If your loved one has dementia, you don’t need to feel like you have to correct their mistakes or misrememberings — or bad behavior. People with dementia or certain types of mental illness can sometimes say or do things that are out of character, rude or inappropriate.  

“I tell a lot of people their loved one is not the same person they used to be; the person they were wouldn’t want to treat you the way they are now,” Solan says. “It’s the disease. It’s not intentional. You don’t blame people with diabetes for having high blood sugars; this is the same.” 

Detaching a bit emotionally, if possible, might be helpful. It’s also important to remind yourself that you’re doing what you need to do to keep them safe and as healthy as possible. 

Shifting your relationship dynamic might also look like stepping back a little in certain situations when you and your loved one are in disagreement about what they should do or how they should live. 

“Listen and know when to encourage and push a little bit, and then when to sit back and respect their autonomy,” says Cox. “If they feel forced, it’s not going to be a positive experience for anyone. Instead, offer encouragement; say, ‘I hear you, I won’t make you do that, what might it be like if you did?’” 

Get support and find community  

Whether it’s confiding in a friend, talking with a therapist or attending a support group for family and caregivers of people with memory issues or mental illness, making sure you aren’t alone is important. 
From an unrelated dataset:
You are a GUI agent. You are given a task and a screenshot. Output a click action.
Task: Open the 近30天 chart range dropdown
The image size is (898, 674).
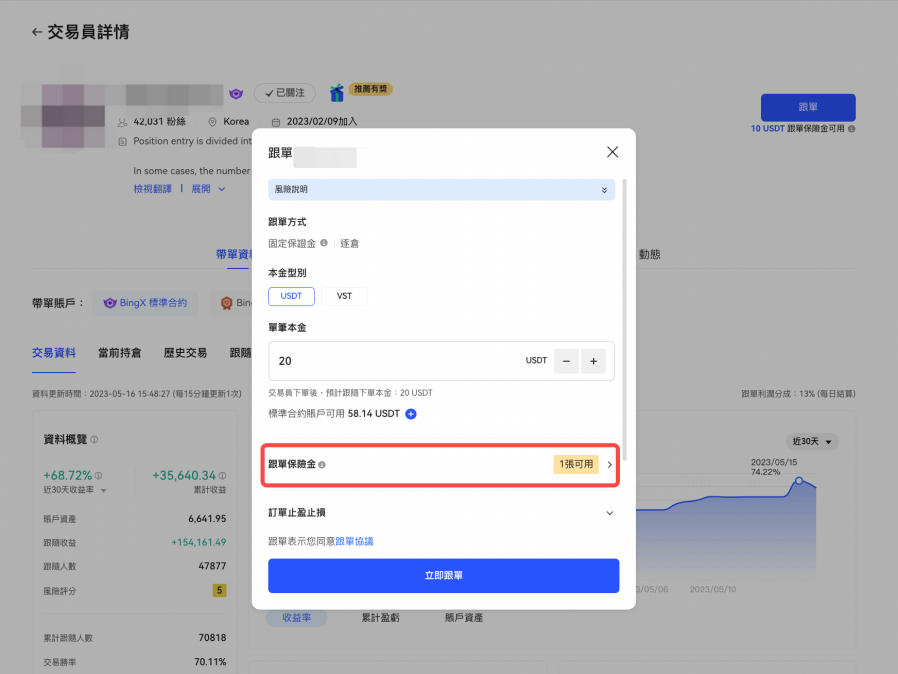[x=812, y=441]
For people who can’t commit to regular in-person meetups or who would rather learn caregiver coping skills on their own, you can look for online programs, like the one that will soon be available from the Center for Behavioral Health and Learning. 

The Family and Caregiver Training and Support Program, aka FACTS, will teach families and caregivers many skills, from how to communicate with the person they care for to the different types of therapy, treatment and resources available for their loved one, says Forrester.  

The program is designed for people whose parent or loved one is dealing with cognitive or other mental health issues. Launching in the summer of 2024, the program will be available only to families whose loved one is being cared for at UW Medical Center – Northwest campus, but eventually Forrester hopes the program will be rolled out across UW Medicine.   

One key takeaway for caregivers? It doesn’t have to be doom and gloom all the time. While the challenges your loved one — and you — face are real, there is hope and opportunities for good things to come to both of you. 

“For the most part, if older adults are given a chance to reflect and connect with others, they navigate it quite well,” Thielke says. “There’s evidence that quality of life improves after middle-age, so you shouldn’t expect to be miserable as you get older, even if you may have more health challenges. In fact, you can take advantage of opportunities to learn, grow, help others and enjoy yourself.”